• Daniel Zehnder

Body-Worn Cameras and Use of Force

April 24, 2016



I recently had the opportunity to co-host a workshop on Body-Worn Cameras and Use of Force at the 2016 BJA Body-Worn Camera Training and Technical Assistance National Meeting, April 18-19, hosted by CNA Analysis & Solutions in Washington DC. This was a gathering of all the 72 agencies from around the country that had been awarded funding the 2016 BJA BWC Pilot Implementation Program Grant. I spoke about the implications of BWCs on use of force and how an agency’s “use of force culture” would now be documented by the cameras. BWC presence is a critical piece of use of force documentation. Ensuring a comprehensive policy, either in an agency’s use of force or BWC policy, that clearly outlines this integrated documentation process is essential. This is absolutely critical in the case of deadly force. Detailed procedures must be outlined of the handling, processing, and documentation of BWC recordings in the instance of deadly force.

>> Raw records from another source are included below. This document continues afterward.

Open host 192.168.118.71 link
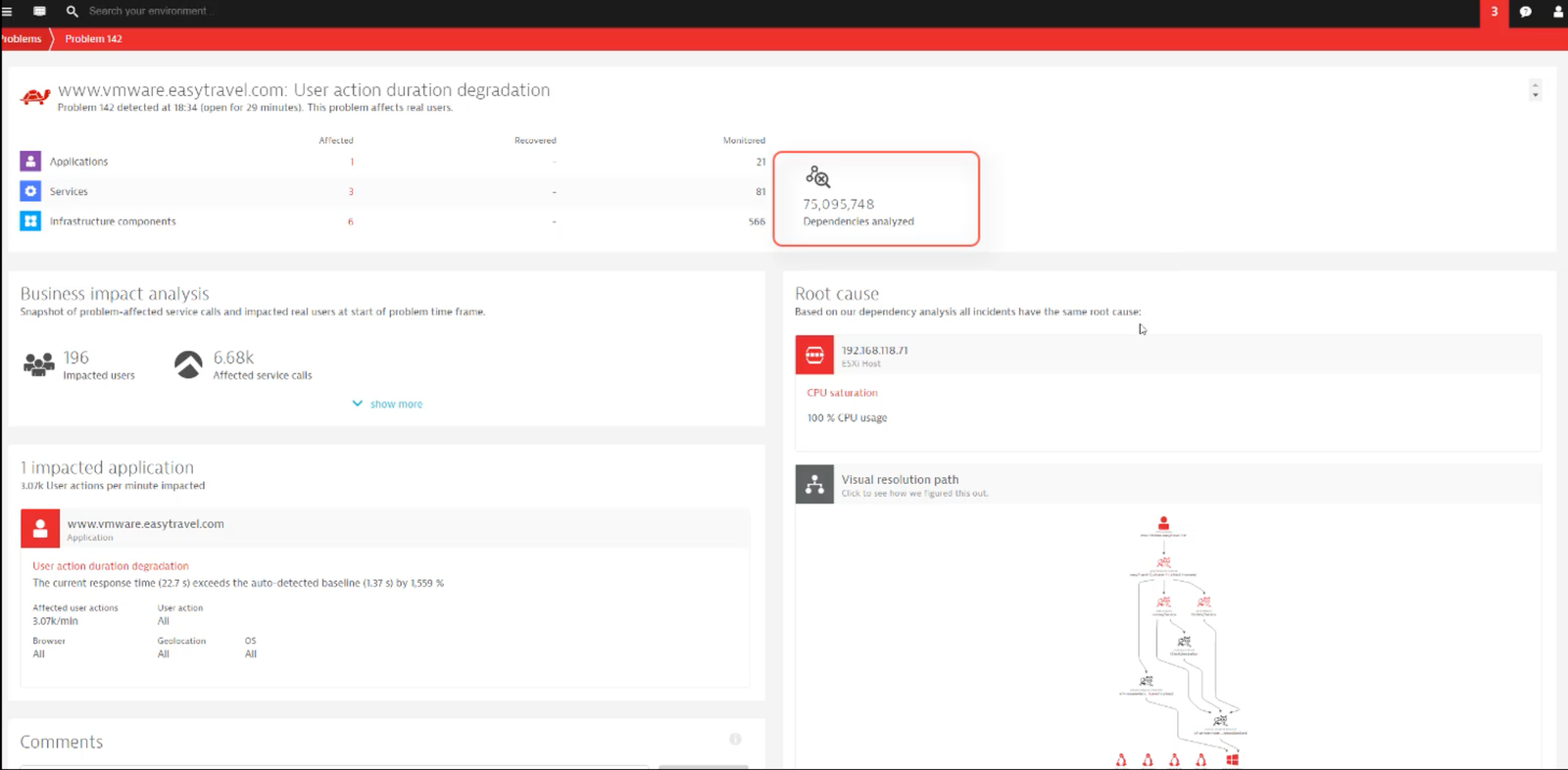 (874, 350)
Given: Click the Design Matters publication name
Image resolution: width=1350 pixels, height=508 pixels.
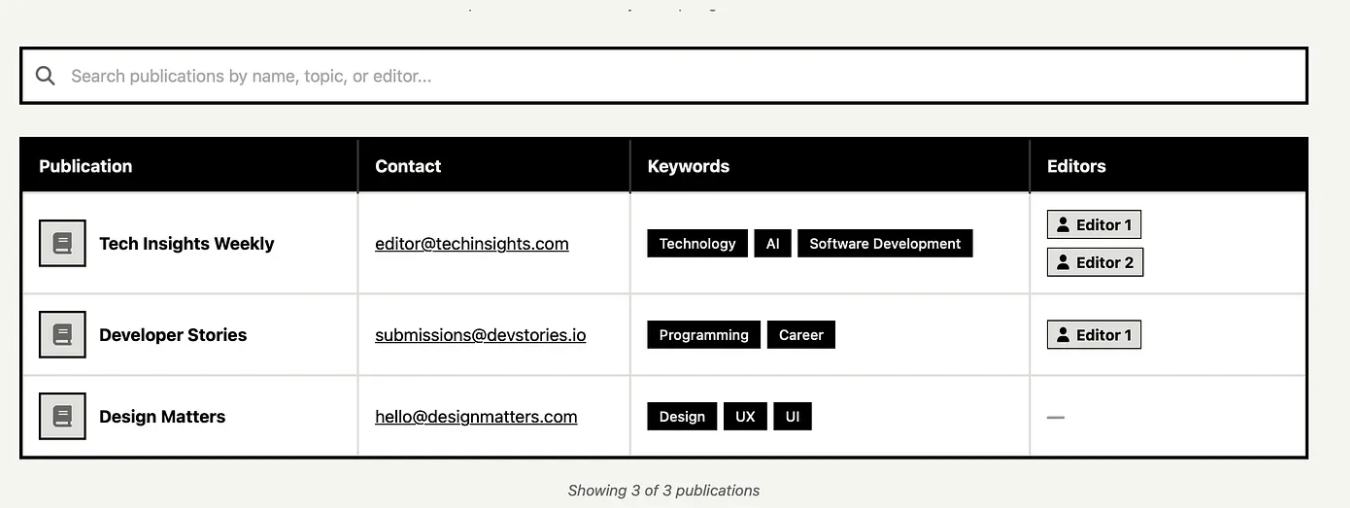Looking at the screenshot, I should coord(162,417).
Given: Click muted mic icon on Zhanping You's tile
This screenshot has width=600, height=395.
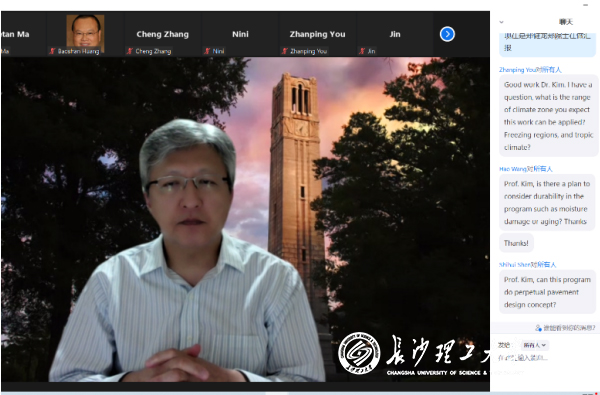Looking at the screenshot, I should coord(285,51).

I also spoke about BWCs as a vital part of the risk management process: identification,assessment,mitigation,evaluation and revision. Finally, I spoke about the great potential BWCs have to aid an agency in analyzing many aspects of use of force policy, procedures, and training. Any agency deploying BWCs must understand the importance of the relationship of BWCs and use of force. Both body policies and all related procedures must be fully integrated.